Esquivel-Quintana and Chevron

by Andrew Hessick — Wednesday, May 31, 2017@andyhessick

Yesterday, the Court decided Esquivel-Quintana v. Sessions, an immigration case implicating Chevron. Under Chevron, of course, courts and agencies are bound by unambiguous statutes. But if a statute is ambiguous, courts must defer to reasonable interpretations of that statute rendered by the agency charged with interpreting that statute.   One issue underlying Chevron is identifying what determines whether a statute is unambiguous. That was one of the questions in Esquivel-Quintana.

At issue in the case were several provisions of the Immigration and Nationality Act authorizing the removal of an alien convicted of a state-law felony for “sexual abuse of a minor.” Esquivel-Quintana was convicted of violating California’s statutory rape law. That law makes it a crime for a person to have sexual intercourse with a “minor” who is more than three years younger than the perpetrator, and it defines “minor” as a person under 18. The Board of Immigration Appeals held that Esquivel-Quintana’s conviction provided a basis for removal.

The Supreme Court reversed. It refused to defer to the Board’s interpretation, concluding that the Immigration Act unambiguously defined minor as a person younger than 16. But here’s the thing. The text of the Immigration Act does not define minor. Nor does minor have a single, commonly accepted definition. Sometimes it refers to someone under 21 (drinking), other times to someone under 18 (most things), and still other times other times to someone under 16 (driving). So to support its conclusion that the Act unambiguously defines minor as under 16, the Court pointed to dictionary definitions, state laws, and other federal acts defining minor.

As others have noted, it’s hard to say that those materials unambiguously establish that the Immigration Act defines minor as younger than 16. Consistent with the different uses I just mentioned, dictionaries do not uniformly define minor as under 16. Nor do state laws.

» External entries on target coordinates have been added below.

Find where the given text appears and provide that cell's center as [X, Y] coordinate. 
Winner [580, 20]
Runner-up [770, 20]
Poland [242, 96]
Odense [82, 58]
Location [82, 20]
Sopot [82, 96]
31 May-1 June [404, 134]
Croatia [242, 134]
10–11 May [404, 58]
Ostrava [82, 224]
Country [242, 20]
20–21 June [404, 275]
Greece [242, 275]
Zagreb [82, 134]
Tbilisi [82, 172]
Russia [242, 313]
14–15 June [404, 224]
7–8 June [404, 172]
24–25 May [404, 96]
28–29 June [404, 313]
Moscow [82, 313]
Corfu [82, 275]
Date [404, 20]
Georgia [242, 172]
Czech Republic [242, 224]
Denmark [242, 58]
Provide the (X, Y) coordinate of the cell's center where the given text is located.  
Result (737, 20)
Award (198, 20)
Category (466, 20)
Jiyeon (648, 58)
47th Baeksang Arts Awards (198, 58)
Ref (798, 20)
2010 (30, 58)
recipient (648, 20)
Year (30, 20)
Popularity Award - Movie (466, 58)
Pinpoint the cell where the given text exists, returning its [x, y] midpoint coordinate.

And although it is true that other federal statutes define minor as under 16, the absence of a comparable definition (or a cross reference to those other statutes) in the Immigration Act arguably suggests that it does not adopt the same definition.   These ambiguities suggest that the Act does not firmly establish a minor as under 16.

But another important point is that the Court’s approach shifts the line between Chevron’s step 1 and step 2.  Dictionaries are a fair way to ascertain a word’s meaning because their function is to define words. But state laws and other federal laws are another story. Their function is to regulate, not provide definitions.   They can provide insights into meanings of words used in other statutes, but that is only incidental. It is for this reason that courts turn to other statutes when interpreting a statute that is unclear on its face. Those other statutes are just circumstantial evidence of meaning—just like legislative history, the social events giving rise to the enactment of a statute, and the countless other things courts look at when interpreting ambiguous statutes. By claiming that those other statutes can establish unambiguity, Esquivel-Quintana shifted the role of other statutes from Chevron step 2 to Chevron step 1.

Maybe the Court meant in Esquivel-Quintana to make another inroad on Chevron. But if we accept Chevron and its premise that agencies have the primary authority to interpret statutes, agencies should not be forced to dig through the federal and state code books when rendering their interpretations. Their job is to implement policies that are consistent with the text of the statute, not to try to uncover Congress’s intent through archaeology. Permitting a court to determine that a law is unambiguous based on other state and federal laws impairs the ability of agencies to accomplish that task.